* WORK ORDER
Nothing but the records themselves, exactly as written, should appear in the reply; leave out the pictures.

* INPUT FOR THIS TASK

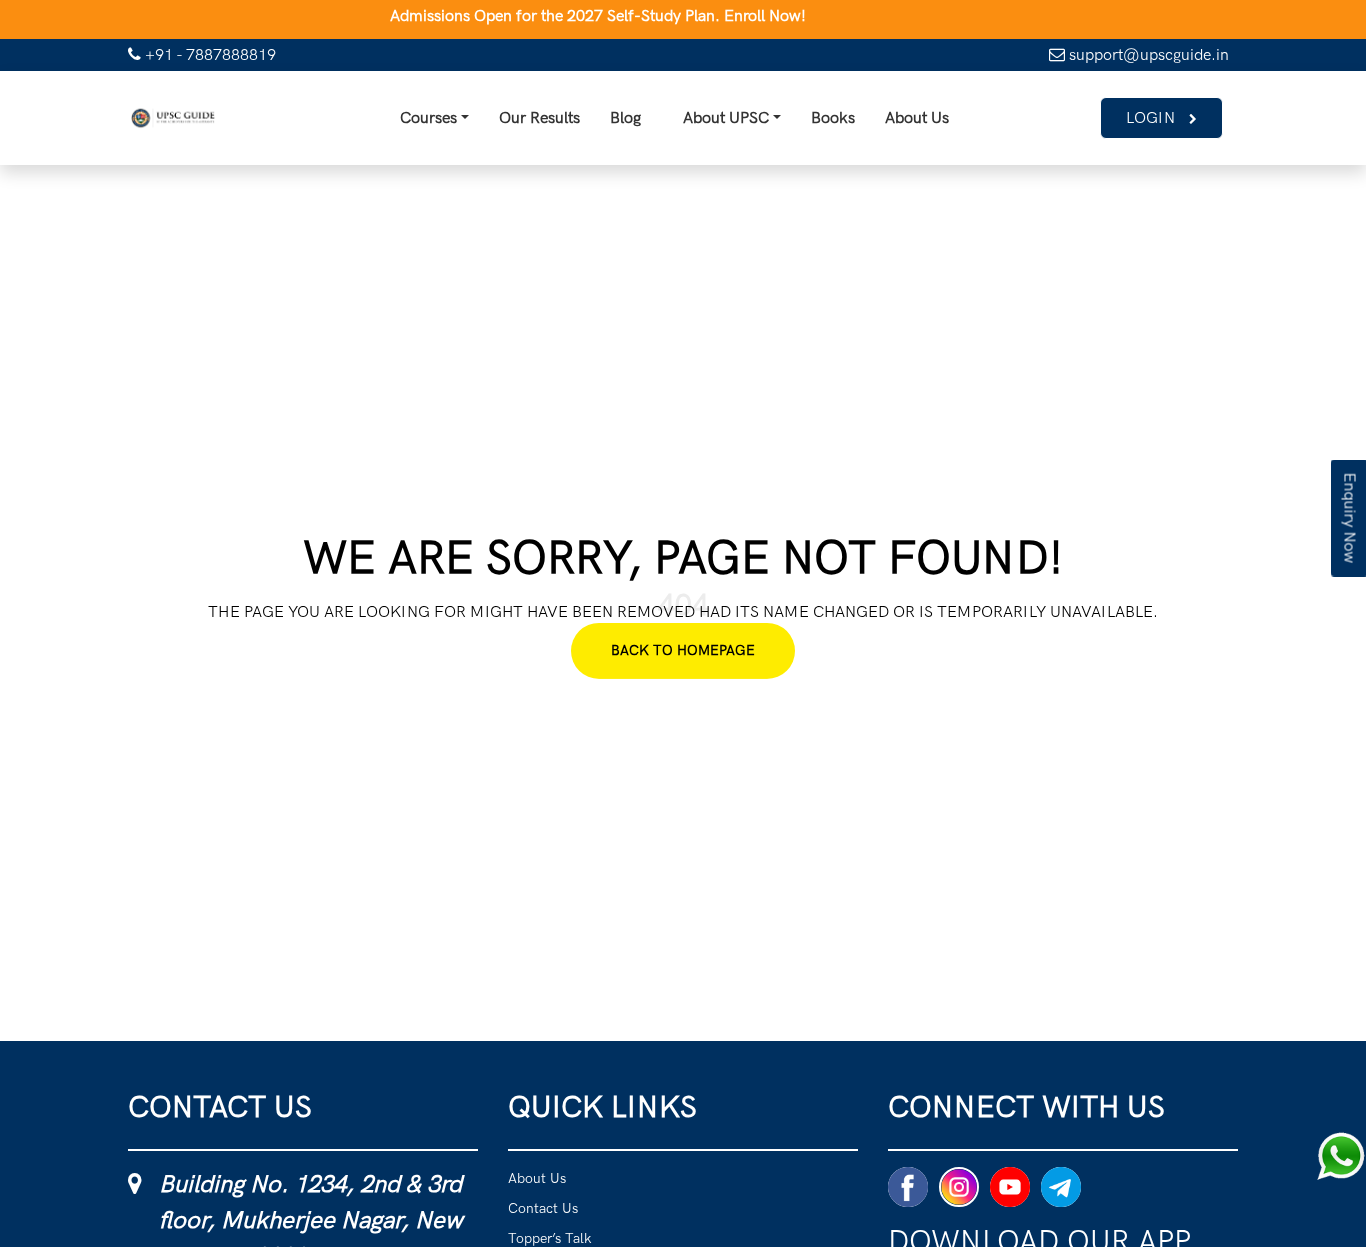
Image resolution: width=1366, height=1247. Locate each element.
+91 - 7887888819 (208, 54)
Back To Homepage (683, 658)
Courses (359, 122)
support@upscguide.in (1147, 54)
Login (1144, 122)
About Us (956, 122)
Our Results (500, 122)
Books (853, 122)
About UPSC (717, 122)
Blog (607, 122)
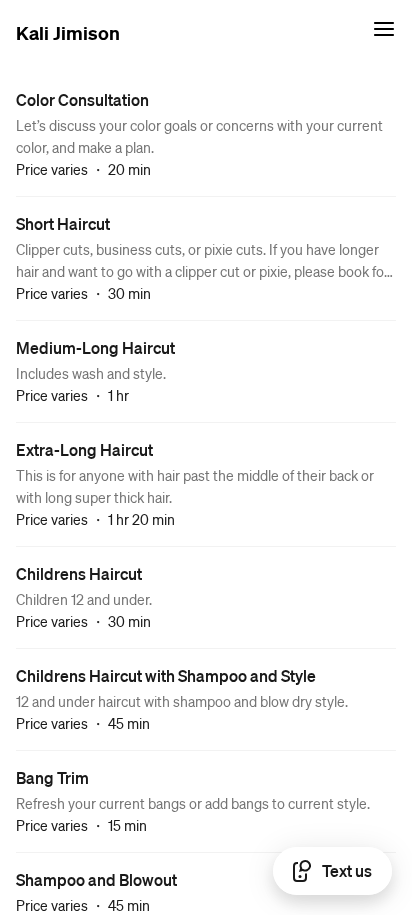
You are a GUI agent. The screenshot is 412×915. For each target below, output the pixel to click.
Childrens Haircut (79, 573)
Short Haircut (63, 223)
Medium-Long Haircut (95, 347)
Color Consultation (82, 99)
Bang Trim (52, 777)
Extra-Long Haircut (84, 449)
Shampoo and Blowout (96, 879)
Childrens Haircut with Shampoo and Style (166, 675)
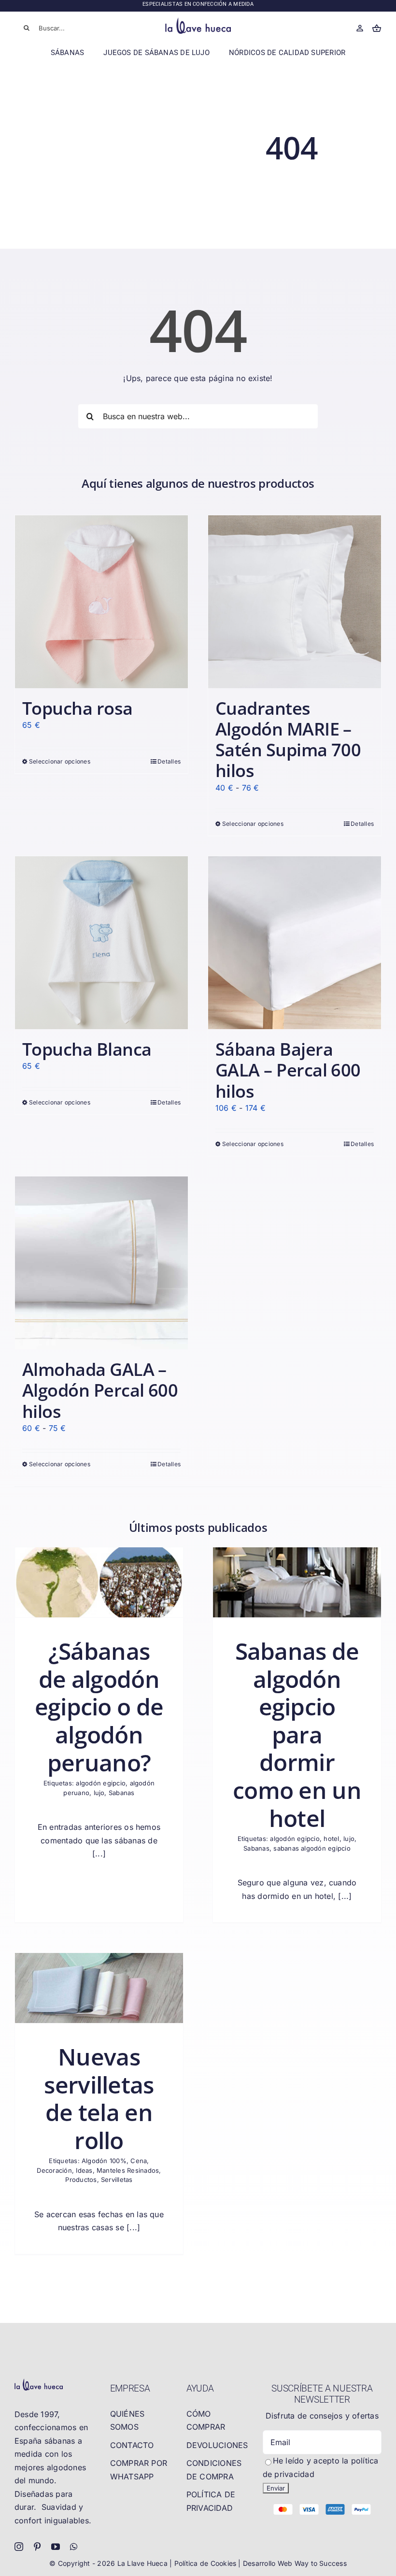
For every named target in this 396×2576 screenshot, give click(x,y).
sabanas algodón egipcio (312, 1848)
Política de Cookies (206, 2563)
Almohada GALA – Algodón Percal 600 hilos (100, 1390)
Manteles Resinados (128, 2170)
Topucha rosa (77, 708)
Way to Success (321, 2563)
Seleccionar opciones (59, 761)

* RESPONSE
Image resolution: width=1366, height=1247. Locate each element.
+91 - 7887888819 (208, 54)
Back To Homepage (683, 658)
Courses (359, 122)
support@upscguide.in (1147, 54)
Login (1144, 122)
About Us (956, 122)
Our Results (500, 122)
Books (853, 122)
About UPSC (717, 122)
Blog (607, 122)
You are a GUI agent. The screenshot is 412×915. For each target below, output the pixel to click.
Childrens Haircut (79, 573)
Short Haircut (63, 223)
Medium-Long Haircut (95, 347)
Color Consultation (82, 99)
Bang Trim (52, 777)
Extra-Long Haircut (84, 449)
Shampoo and Blowout (96, 879)
Childrens Haircut with Shampoo and Style (166, 675)
For every named target in this 396×2576 screenshot, give click(x,y).
sabanas algodón egipcio (312, 1848)
Política de Cookies (206, 2563)
Almohada GALA – Algodón Percal 600 hilos (100, 1390)
Manteles Resinados (128, 2170)
Topucha rosa (77, 708)
Way to Success (321, 2563)
Seleccionar opciones (59, 761)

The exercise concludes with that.